Quando i cinquant’anni sono stati raggiunti e superati con la velocità del suono di una sirena arrabbiata, tre sono le possibilità che rimangono all’uomo che non vuole rimanere ad attendere l’impatto indifeso e inconsapevole: farsi l’amante, farsi una macchina rossa, scrivere un blog. Dato che mi state leggendo (davvero? Mi state davvero leggendo?) avete compreso che ho scartato le prime due ipotesi. E per scelta volontaria e creduta, non certo forzata.

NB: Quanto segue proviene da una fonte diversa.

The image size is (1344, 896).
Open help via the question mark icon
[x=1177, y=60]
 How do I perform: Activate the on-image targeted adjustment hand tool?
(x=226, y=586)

Ma che cosa e perché scrivere? Condividere, o l’illusione di farlo, aiuta spesso a sentirsi in compagnia di fronte alla piccole battaglie della vita: quelle grandi, si sa, le si può affrontare solo in compagnia di se stessi, senza nessuno scudiero o cavaliere al proprio fianco.

La prima delle sfide e quella che affettuosamente potremmo definire di san Giuseppe, che di fatto nomino mio speciale e personale protettore confidando sulla sua ironia e bonomia. In che cosa consiste questa sindrome? Nel sentirsi ovviamente il più imperfetto della famiglia dovendone invece apparire la guida salda. Non che con questo voglia affidarmi a una melliflua umiltà fasulla, l’autocompiacimento di sentirsi negare la denigrazione e gustare così una vanitosa ricompensa per la propria maliziosa modestia. Affatto. Lauto compiacimento può derivare solo dalla concretezza. Non che non sia vanitoso, tutt’altro: la vanità è sempre in agguato, come ben sa il diavolo impersonato da Al Pacino nel mondo degli avvocati.
Gli è che essendo proprio vanitoso e anche intelligente, so bene che l’ambizioso deve attingere a piene mani all’umiltà: per crescere, ambizione che può essere anche nobile e saggia, bisogna capire dove migliorare. E per capirlo non c’è che l’umiltà.
L’ambizioso vanesio e superbo farà una brutta e rapida fine.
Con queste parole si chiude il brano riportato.